====== Record extracts
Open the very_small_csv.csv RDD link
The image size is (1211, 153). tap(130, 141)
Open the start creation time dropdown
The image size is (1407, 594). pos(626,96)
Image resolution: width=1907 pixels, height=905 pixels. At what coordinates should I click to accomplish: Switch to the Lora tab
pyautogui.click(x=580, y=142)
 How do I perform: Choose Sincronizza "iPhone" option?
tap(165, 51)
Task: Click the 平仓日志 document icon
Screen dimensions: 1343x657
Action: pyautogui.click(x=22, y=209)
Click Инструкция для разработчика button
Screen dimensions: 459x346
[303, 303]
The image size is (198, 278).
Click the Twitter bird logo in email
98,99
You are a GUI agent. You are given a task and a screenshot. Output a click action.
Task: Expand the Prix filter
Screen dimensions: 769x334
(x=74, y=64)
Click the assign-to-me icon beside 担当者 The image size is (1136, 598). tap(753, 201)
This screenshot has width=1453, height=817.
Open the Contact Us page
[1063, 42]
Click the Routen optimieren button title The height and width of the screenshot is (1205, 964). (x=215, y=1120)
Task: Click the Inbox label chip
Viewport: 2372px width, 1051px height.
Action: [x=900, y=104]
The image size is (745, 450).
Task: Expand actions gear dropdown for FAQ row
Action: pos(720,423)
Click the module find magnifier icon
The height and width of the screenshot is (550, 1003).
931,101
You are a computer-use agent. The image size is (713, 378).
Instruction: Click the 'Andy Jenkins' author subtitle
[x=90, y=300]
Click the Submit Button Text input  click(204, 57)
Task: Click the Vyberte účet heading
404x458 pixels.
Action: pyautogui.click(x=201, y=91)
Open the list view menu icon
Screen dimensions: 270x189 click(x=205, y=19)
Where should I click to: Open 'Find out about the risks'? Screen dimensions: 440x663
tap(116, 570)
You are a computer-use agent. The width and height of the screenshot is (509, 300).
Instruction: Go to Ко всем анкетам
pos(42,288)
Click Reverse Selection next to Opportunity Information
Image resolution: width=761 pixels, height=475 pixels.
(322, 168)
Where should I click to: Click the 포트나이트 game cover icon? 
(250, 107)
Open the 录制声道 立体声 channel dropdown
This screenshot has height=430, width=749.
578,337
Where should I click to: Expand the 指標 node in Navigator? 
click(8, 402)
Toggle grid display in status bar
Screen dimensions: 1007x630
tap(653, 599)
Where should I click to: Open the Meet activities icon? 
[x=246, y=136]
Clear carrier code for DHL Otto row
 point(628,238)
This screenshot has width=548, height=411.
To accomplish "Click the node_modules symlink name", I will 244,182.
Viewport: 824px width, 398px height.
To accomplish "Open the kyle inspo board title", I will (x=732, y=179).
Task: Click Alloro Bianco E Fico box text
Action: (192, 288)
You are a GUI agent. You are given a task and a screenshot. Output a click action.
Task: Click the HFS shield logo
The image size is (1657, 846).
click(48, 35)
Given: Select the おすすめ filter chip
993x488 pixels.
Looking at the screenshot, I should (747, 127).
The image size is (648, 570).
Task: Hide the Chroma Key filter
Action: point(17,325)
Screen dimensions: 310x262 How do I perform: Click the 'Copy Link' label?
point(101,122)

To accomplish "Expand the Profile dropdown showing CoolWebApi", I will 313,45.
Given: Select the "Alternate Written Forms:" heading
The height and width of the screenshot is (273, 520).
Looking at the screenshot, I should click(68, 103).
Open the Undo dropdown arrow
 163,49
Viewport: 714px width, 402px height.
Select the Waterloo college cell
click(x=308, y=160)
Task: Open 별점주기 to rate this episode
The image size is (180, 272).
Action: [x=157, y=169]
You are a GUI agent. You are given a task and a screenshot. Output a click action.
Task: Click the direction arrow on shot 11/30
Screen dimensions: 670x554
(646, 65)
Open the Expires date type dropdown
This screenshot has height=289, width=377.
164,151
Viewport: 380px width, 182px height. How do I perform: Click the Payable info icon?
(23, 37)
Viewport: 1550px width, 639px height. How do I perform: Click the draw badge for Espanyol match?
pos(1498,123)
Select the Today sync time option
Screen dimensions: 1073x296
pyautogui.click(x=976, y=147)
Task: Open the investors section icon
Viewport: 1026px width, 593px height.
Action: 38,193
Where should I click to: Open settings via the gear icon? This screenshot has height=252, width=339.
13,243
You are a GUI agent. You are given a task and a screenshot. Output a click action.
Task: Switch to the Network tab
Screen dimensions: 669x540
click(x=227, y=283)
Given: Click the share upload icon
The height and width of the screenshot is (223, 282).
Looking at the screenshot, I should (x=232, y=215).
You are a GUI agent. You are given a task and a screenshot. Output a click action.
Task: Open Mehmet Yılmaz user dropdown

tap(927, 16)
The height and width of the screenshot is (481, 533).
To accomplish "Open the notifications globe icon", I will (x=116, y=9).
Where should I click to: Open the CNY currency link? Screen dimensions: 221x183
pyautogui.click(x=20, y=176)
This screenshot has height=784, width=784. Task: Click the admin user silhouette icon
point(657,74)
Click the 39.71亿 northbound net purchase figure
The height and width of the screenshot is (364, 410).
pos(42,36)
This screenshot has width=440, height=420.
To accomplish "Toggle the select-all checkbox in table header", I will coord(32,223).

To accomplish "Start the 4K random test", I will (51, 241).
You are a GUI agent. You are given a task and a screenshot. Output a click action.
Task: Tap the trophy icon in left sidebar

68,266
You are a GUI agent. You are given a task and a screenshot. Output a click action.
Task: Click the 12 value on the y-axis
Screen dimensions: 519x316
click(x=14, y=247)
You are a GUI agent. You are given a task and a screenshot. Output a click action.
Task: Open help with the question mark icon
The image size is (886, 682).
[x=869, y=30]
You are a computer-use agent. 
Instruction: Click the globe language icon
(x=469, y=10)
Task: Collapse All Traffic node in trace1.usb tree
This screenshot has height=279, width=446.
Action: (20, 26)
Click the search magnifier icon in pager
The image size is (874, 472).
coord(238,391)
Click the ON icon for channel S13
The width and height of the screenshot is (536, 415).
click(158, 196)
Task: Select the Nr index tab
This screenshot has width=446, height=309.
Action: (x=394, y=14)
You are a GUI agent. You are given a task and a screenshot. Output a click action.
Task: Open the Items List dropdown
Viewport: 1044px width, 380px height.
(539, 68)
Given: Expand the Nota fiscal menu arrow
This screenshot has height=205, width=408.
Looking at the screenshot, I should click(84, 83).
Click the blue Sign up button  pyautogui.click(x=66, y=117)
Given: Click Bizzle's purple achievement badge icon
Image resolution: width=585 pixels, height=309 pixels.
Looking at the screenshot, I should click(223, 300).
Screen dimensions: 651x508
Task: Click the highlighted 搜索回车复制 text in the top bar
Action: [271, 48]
============
» Exercise directions: Starting with the line with "Given: Expand the Nota fiscal menu arrow" above and going on through the line with "Given: Click Bizzle's", transcribe every line exactly, both ends included, and add nothing.

» Response area:
Given: Expand the Nota fiscal menu arrow
This screenshot has height=205, width=408.
Looking at the screenshot, I should click(84, 83).
Click the blue Sign up button  pyautogui.click(x=66, y=117)
Given: Click Bizzle's purple achievement badge icon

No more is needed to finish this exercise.